One major concern from hospitalists is that the case verdict will lead to lowered quality of care within hospitals as clinicians and nurses may be less likely to report errors or near-misses, Dr. Hilger said.
“When health care professionals are deterred from self-reporting errors due to punitive risk, patient safety is impaired,” Dr. Modha said.
What hospitals can do
Although it is too early to assess what effect the Vaught case will have on hospital medicine, Dr. Modha hopes that hospitals will use this case as an opportunity to revisit patient-safety policies.
While hospitals and health systems typically have processes in place to assess medical errors, there are comprehensive steps they can consider or review to encourage an open discussion of errors with hospitalists and other health care workers:
Start at the top. Within a day or so of the Vaught ruling, the chief executive officer of Ballad Health, a 22-hospital system based in Johnson City, Tenn., sent out a message reassuring all 15,000 frontline caregivers that the system would support them, said Amit Vashist, MD, SFHM, senior vice president and chief clinical officer of Ballad Health. Dr. Vashist is also a member of SHM’s Public Policy Committee.
Prioritize open communication. “Physicians, advance practice providers, and nurses should feel safe to speak up about adverse events without fear of retaliation,” Dr. Modha said.
Have systematic and written policies in place for events where errors may occur. “When a systematic process around testing and medication administration is in place, it acts as a safety net, which prevents errors and reduces harm in the event they do occur,” Dr.

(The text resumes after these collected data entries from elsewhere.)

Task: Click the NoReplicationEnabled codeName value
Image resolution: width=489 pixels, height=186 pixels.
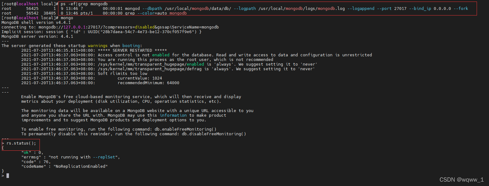Action: pos(81,167)
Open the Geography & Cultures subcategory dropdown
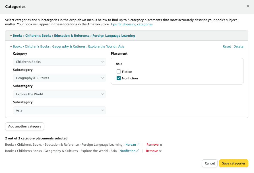 pyautogui.click(x=59, y=78)
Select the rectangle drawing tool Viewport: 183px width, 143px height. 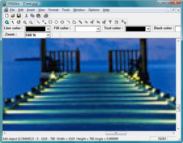(x=50, y=22)
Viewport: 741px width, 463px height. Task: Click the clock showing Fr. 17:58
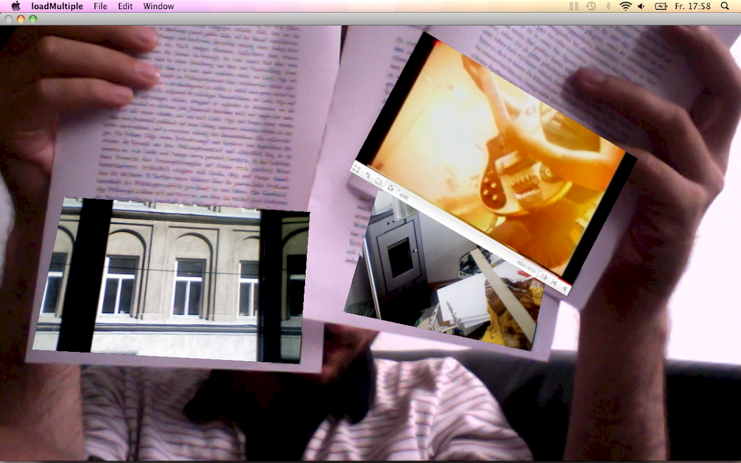(692, 6)
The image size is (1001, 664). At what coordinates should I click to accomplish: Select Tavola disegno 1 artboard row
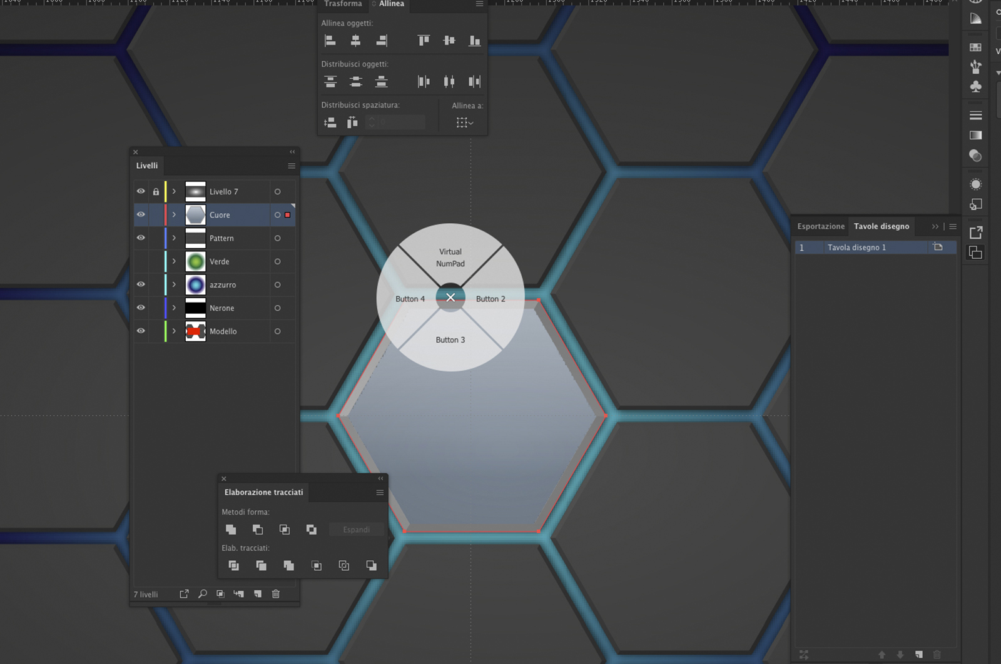(x=856, y=248)
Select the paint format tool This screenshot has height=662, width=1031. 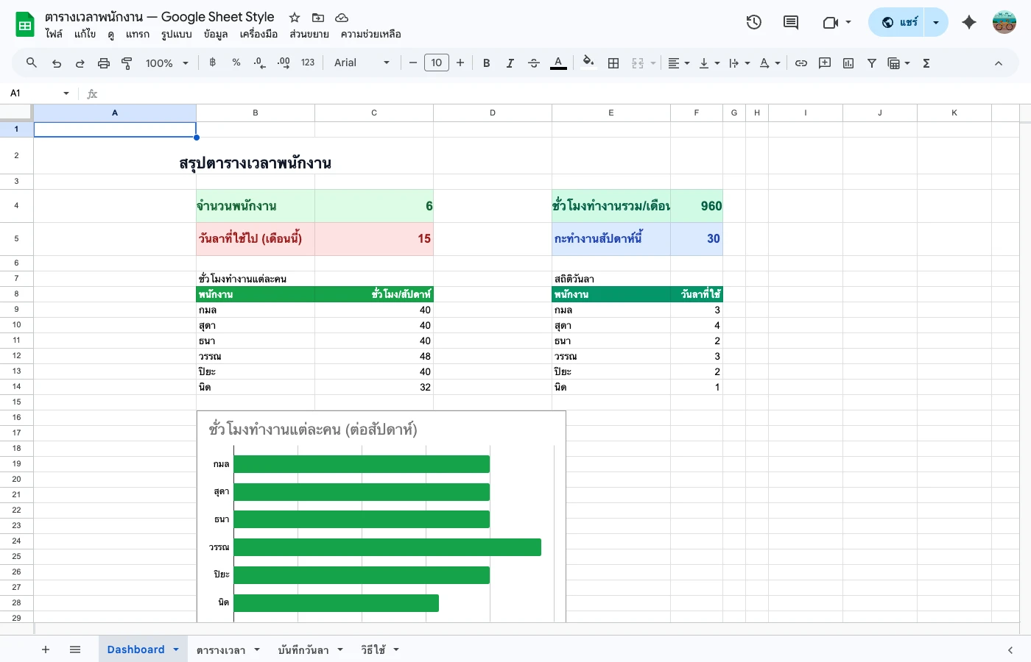[127, 63]
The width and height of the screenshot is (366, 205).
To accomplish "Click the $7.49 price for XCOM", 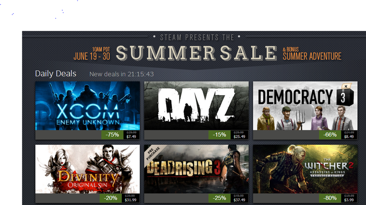I will point(131,136).
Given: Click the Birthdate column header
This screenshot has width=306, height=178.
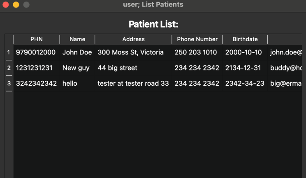Looking at the screenshot, I should [245, 39].
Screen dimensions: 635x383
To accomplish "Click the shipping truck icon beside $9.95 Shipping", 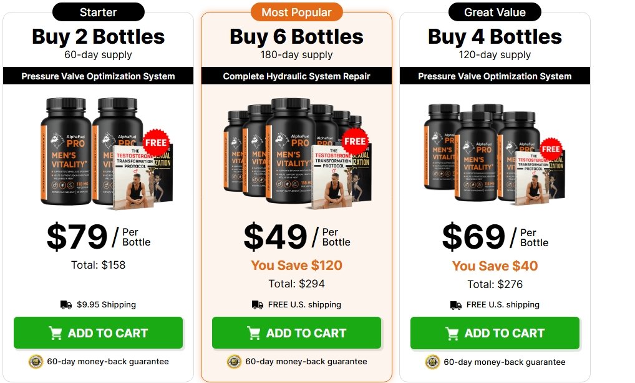I will pos(66,305).
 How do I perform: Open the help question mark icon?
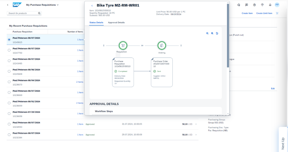pyautogui.click(x=254, y=5)
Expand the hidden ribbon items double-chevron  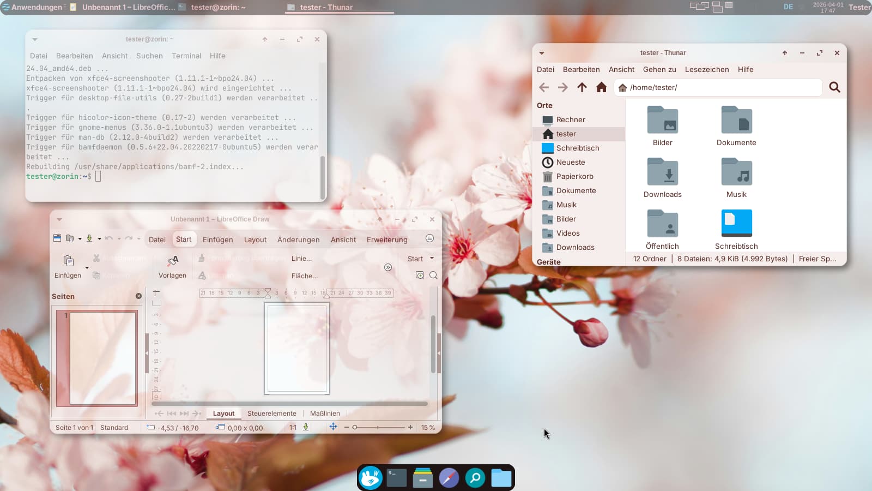coord(388,267)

Modha said.
Emphasize shared accountability. “Shared accountability permits us to dive deep and identify areas of actionable change without holding a particular individual responsible for it,” Dr. Modha said. “This creates a much-needed safe environment in which errors can be reported and studied.”

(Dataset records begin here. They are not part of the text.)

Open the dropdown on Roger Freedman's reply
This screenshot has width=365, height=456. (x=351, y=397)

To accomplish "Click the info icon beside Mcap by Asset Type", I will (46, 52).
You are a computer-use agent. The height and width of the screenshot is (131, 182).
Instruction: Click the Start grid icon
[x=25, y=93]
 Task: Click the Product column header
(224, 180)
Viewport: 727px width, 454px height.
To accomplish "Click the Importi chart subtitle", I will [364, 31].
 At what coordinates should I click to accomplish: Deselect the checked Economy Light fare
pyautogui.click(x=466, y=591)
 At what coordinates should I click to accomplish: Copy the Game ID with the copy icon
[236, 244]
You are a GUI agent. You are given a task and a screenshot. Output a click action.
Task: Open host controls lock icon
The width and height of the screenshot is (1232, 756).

Make error-reporting policies crystal clear during onboarding. In the current age of fast-growing hospitals and traveling nurses, reviewing how to report an error should be part of onboarding and not something an employee struggles to figure out after an event has occurred, Dr. Modha cautioned.
Assess how to improve hospital culture to encourage error reporting. In August, Ballad Health launched plans to become a high-reliability organization that emphasizes safety above all else, as well as a just culture, Dr. Vashist said. This launch included educational sessions, classes, and town hall meetings with a more scientific approach to looking at errors and helping employees feel safe reporting errors. “We need to provide a psychologically safe environment for hospitalists and other frontline caregivers, so people aren’t hiding errors,” Dr. Vashist said.
Look at errors in real time. Dr. Vashist’s hospital system has successfully used tiered safety huddles for more than three years. The huddles move the discussion of errors along four tiers, from the unit to hospital leaders to market region leaders and, finally, to senior executives. This error review has helped Ballad Health attack and reduce systemic problems in real time. “The whole focus is on collaboration, learning, and process improvement,” he said.
Vanessa Caceres is a medical writer in Bradenton, Fla.